Qué se pide> Reescribe estas líneas cambiando "agent" por "assistant" en todos los ítems, sin modificar nada más.

Extractos de datos>

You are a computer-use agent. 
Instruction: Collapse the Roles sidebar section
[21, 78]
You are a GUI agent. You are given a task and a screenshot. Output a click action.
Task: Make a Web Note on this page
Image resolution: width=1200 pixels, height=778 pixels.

Respuesta>
You are a computer-use assistant. 
Instruction: Collapse the Roles sidebar section
[21, 78]
You are a GUI assistant. You are given a task and a screenshot. Output a click action.
Task: Make a Web Note on this page
Image resolution: width=1200 pixels, height=778 pixels.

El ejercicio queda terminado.